Second, our “K-shaped” economic recovery has exacerbated equity gaps that have persisted for decades, and we need new ideas to close them once and for all. After the initial spike in unemployment at the start of the pandemic, it took six months longer for the Black unemployment rate to drop below 10 percent than for the white unemployment rate to do so, and at times, the gap in unemployment rates between Black and white workers during the pandemic has been larger than it was before. In addition, employment rates for jobs paying $27,000 per year or less decreased by 22.5 percent after the pandemic broke out, whereas they actually increased by about 3 percent for jobs paying above $60,000.
The challenge named four Phase 1 winners from around the country who then piloted minimum viable products, or MVPs. These MVPs allowed the winners to demonstrate the feasibility of their ideas and make adjustments before they moved forward with full implementation for use by students, institutions, and state systems in Phase 2.
In Nebraska, the nonprofit Student1 is working with several state-level partners, including the Nebraska Department of Education and Nebraska Department of Health and Human Services, to integrate information from state educational, judicial, and behavioral services into a single learner record for Nebraska’s K–12 students.

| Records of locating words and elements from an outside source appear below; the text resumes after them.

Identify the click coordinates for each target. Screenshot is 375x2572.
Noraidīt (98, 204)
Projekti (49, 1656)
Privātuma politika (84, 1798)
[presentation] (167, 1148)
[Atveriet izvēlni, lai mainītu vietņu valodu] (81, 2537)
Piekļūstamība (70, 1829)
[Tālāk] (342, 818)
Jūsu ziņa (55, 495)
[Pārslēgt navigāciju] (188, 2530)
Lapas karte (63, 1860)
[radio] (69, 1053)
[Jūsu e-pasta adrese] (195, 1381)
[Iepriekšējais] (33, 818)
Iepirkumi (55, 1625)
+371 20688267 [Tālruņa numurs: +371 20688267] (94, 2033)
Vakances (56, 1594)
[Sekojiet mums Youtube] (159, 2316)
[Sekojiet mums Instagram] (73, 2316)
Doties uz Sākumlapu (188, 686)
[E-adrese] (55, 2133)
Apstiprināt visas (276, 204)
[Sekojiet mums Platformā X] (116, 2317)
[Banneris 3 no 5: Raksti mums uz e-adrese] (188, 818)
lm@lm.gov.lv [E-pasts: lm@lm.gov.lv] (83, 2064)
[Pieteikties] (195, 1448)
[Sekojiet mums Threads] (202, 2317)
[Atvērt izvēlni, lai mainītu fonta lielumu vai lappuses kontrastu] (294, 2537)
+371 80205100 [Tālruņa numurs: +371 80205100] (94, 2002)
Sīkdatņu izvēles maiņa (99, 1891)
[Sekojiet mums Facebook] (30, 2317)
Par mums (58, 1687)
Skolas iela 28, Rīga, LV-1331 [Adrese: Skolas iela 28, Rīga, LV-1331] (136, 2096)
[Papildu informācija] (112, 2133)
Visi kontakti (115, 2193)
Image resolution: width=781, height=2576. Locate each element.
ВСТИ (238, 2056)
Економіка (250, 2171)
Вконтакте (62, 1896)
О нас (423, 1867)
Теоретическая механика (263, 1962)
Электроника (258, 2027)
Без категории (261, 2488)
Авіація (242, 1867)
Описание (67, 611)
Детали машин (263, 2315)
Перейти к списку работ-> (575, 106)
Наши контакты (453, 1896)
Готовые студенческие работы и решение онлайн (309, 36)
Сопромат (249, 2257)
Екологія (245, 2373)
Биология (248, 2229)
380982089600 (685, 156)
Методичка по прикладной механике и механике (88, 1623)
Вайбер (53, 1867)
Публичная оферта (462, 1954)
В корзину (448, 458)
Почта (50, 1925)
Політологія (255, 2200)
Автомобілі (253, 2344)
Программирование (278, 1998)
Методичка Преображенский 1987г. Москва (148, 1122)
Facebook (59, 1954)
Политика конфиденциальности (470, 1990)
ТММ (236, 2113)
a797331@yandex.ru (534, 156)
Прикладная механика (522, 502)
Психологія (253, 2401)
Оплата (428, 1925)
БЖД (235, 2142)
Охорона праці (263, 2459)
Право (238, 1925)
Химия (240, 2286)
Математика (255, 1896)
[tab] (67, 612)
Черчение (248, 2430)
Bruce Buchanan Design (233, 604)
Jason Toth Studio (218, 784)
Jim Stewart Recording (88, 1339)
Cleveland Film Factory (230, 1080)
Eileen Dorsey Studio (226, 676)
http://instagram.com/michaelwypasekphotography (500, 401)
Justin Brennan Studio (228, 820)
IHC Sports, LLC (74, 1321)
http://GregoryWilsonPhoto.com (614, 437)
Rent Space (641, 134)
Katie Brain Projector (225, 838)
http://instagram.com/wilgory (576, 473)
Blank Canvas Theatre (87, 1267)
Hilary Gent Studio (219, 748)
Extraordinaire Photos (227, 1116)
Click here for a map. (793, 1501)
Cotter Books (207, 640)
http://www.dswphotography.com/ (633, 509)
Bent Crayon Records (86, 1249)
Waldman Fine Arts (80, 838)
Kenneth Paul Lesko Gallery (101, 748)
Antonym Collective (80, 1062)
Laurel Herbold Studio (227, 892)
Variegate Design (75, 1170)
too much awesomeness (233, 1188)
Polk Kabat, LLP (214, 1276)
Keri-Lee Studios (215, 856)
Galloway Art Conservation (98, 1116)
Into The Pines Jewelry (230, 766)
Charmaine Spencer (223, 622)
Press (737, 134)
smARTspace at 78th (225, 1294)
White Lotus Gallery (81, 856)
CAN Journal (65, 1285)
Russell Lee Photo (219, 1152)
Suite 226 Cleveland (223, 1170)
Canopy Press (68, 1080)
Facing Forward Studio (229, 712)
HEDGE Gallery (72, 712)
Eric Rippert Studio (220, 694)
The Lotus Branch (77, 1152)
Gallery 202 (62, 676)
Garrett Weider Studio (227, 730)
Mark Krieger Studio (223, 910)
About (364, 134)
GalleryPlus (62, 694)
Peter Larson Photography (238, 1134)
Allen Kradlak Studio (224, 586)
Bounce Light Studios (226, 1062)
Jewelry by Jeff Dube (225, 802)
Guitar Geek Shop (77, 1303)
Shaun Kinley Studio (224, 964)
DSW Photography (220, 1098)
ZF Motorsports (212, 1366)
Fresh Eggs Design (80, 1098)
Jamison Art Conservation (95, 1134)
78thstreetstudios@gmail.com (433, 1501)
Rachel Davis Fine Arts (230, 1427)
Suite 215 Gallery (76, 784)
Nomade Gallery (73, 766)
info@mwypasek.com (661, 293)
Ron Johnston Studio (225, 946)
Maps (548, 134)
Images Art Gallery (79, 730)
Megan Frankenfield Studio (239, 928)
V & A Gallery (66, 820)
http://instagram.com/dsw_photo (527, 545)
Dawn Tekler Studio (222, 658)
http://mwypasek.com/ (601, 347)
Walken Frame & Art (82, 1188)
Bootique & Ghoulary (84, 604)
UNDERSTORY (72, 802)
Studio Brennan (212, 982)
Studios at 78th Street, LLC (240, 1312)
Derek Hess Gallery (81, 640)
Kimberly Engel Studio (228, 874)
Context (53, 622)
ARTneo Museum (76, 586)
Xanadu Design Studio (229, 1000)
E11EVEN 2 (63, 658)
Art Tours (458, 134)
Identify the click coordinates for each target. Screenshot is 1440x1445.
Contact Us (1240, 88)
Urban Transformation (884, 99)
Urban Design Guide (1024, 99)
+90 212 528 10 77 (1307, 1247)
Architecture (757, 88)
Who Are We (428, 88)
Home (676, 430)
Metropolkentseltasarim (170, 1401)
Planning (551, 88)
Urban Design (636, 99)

At the postsecondary level, Texas Woman’s University formed a consortium of institutions in North Texas that will all use a shared platform to store students’ educational records and allow students to share those records with other institutions and employers.
The Lifelong Learner Project, Powered by Teachers, is also developing secure and verifiable records, but for teachers. The project, led by RANDA Solutions, is creating digital wallets that can hold teachers’ credentials, certifications, and learning resources and allow teachers to share them with companies, learning management systems, and state agencies.
Finally, UnBlockEd is an initiative to streamline credit transfer led by the University of Arizona. The university and its partners created an end-to-end platform that will eliminate the need for manual credit transfer and make the transfer process more efficient and equitable for students. At the same time, it will give students more control over their learner records.
These four projects represent promising steps forward in helping workers translate their skills and educational experiences into economic opportunity and mobility. But, while we are excited to watch these projects grow in Phase 2 of the challenge and beyond, we also need others to get involved.
As a society, we urgently need to brainstorm and test innovations that can help people find pathways to careers and share their knowledge and skills. Developing new ways to help workers acquire skills, document what they know and can do, and convey their abilities to employers can be a critical lever to increase economic equity and upward mobility. We simply cannot afford a K-shaped recovery, which will further entrench resource and opportunity gaps and limit our economy’s ceiling.
The jobs are there, and so are the workers to fill them. But we need innovative strategies to bring these workers and jobs together and open up opportunities for people who have historically been underserved by the current system or left out of economic growth altogether.